To: Graydon Smith, Ontario Minister of Natural Resources and Forestry

From:  Beth (Hardy) Valiaho, Charles DeLand and Mac Walton

Date: July 24, 2023

Re: Ontario needs to play catch-up on carbon capture and storage

Is Ontario, Canada’s manufacturing heartland, going to miss out on the opportunity to decarbonize hard-to-abate sectors of its economy? To avoid doing so, it should strongly consider immediately doing what Alberta did in 2010 and BC announced in late 2022 – clarifying ownership of underground “pore” space in which to store carbon dioxide; specifically declaring all saline aquifer pore space vested in the name of the Crown.
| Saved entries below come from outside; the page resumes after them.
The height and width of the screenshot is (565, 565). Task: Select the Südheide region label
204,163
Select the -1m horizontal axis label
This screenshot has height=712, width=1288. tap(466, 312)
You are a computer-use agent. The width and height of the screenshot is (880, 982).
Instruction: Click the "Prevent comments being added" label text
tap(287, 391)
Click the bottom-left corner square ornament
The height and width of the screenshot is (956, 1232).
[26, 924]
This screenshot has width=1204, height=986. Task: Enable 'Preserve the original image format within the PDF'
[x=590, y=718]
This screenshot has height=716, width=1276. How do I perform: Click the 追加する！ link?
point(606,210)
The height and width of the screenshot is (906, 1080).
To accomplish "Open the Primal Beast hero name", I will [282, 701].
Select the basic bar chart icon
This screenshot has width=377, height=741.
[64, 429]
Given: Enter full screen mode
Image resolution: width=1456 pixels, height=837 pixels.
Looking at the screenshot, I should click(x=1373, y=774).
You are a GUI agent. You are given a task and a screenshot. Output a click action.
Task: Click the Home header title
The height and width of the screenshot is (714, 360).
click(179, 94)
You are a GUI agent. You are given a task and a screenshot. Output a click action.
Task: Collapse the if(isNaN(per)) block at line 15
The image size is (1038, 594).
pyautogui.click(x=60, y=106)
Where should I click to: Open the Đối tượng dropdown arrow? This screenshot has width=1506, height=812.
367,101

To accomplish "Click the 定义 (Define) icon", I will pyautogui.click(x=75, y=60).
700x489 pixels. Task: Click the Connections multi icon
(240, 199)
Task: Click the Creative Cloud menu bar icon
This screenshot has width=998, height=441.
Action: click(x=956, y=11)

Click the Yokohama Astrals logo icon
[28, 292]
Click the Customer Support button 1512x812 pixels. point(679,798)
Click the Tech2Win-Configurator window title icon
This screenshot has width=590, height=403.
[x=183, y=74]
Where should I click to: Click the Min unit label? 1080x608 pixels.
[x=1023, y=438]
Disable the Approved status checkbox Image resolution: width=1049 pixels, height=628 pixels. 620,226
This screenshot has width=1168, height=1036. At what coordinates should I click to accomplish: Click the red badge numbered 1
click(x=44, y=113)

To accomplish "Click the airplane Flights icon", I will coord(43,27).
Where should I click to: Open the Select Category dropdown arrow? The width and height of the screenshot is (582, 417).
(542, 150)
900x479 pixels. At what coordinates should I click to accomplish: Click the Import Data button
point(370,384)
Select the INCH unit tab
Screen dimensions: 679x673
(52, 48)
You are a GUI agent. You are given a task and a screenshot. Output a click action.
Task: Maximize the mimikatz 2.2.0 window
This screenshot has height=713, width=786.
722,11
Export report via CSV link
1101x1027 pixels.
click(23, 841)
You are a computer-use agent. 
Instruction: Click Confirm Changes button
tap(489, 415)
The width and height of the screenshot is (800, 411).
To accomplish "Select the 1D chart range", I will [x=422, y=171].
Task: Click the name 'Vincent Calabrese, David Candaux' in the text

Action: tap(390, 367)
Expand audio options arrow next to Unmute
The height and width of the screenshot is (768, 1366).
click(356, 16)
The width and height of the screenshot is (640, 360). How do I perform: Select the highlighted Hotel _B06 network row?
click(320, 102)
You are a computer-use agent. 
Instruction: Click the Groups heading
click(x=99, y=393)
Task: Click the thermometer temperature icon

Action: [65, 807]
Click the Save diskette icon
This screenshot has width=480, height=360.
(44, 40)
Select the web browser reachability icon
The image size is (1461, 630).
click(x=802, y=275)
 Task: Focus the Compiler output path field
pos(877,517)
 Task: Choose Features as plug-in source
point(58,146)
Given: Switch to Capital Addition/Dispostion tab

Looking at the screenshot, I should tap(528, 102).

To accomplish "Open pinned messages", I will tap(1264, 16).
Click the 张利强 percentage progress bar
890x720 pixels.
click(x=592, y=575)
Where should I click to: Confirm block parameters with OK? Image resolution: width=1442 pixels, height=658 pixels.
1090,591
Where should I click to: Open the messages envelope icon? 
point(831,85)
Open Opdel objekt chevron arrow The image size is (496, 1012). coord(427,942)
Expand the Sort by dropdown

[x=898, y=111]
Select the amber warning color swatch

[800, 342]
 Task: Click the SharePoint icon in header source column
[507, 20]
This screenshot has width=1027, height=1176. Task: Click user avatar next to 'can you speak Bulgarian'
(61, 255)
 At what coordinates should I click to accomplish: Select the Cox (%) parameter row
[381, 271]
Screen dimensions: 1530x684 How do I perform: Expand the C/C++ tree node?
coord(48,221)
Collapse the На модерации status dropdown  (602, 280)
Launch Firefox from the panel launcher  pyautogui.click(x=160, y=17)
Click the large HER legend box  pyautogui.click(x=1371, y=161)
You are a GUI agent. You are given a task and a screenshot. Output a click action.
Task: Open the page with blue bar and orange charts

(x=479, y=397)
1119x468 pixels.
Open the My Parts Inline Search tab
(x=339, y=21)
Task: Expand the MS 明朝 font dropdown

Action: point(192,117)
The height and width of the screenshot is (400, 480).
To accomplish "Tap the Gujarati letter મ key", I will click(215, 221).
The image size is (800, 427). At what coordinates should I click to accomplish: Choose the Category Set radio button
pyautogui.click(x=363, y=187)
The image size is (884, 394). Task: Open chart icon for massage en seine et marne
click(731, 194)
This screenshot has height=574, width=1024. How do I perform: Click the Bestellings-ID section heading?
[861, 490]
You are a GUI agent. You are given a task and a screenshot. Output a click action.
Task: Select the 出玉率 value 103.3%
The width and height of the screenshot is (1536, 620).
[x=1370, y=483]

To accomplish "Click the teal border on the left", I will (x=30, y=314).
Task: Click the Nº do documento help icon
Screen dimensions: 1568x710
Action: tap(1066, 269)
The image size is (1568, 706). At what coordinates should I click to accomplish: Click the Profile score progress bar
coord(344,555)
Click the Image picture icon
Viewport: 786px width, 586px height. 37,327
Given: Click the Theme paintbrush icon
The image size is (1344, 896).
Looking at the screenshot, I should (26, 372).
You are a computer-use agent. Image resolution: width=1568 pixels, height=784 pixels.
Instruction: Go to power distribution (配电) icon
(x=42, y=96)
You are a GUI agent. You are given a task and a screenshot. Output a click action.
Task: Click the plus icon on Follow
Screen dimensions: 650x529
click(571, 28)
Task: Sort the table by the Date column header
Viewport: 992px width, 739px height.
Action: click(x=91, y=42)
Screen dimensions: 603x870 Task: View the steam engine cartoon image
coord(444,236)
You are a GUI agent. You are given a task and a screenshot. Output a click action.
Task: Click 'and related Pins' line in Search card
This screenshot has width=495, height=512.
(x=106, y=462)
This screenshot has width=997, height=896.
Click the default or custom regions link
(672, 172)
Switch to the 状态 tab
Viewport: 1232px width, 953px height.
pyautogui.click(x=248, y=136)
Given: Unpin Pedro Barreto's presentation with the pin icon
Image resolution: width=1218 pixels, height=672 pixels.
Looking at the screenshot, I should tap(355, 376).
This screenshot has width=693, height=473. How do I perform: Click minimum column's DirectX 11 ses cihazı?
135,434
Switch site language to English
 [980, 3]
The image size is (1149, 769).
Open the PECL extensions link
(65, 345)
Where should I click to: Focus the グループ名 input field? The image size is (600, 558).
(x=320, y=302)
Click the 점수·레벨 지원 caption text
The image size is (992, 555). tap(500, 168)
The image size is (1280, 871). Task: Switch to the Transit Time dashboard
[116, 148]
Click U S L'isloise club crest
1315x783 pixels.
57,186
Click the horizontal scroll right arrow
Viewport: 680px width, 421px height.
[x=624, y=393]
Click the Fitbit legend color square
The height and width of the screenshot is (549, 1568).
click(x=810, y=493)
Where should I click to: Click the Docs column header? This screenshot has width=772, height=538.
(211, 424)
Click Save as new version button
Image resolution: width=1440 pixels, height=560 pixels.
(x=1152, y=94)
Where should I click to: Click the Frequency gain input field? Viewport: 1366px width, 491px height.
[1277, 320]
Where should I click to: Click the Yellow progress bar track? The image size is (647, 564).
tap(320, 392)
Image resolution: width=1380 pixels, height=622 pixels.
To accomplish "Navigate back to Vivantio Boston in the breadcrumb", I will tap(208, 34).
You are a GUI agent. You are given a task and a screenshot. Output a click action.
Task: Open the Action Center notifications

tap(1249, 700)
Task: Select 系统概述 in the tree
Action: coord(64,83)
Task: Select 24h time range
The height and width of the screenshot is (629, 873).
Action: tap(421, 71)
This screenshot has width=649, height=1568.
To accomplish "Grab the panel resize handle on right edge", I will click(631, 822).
Canada will need to increase annual rates of CO2 captured and stored permanently by between 12 and 16 times from 2021 levels to hit net-zero 2050 targets according, to the Canadian Energy Regulator’s recently released Canada’s Energy Future 2023. Adoption of carbon capture, utilization, and storage (CCS/CCUS) technologies and processes can substantially reduce the emission intensity of economically critical parts of the Canadian economy like cement, steel, petrochemical production and refining, fertilizer, pulp and paper, mining, hydrogen, and power generation. CCS provides a bridge to reduce emissions while maintaining production and protecting existing investments including creating and maintaining local jobs. Infrastructure developed for industrial CCS can efficiently serve multiple facilities and sectors.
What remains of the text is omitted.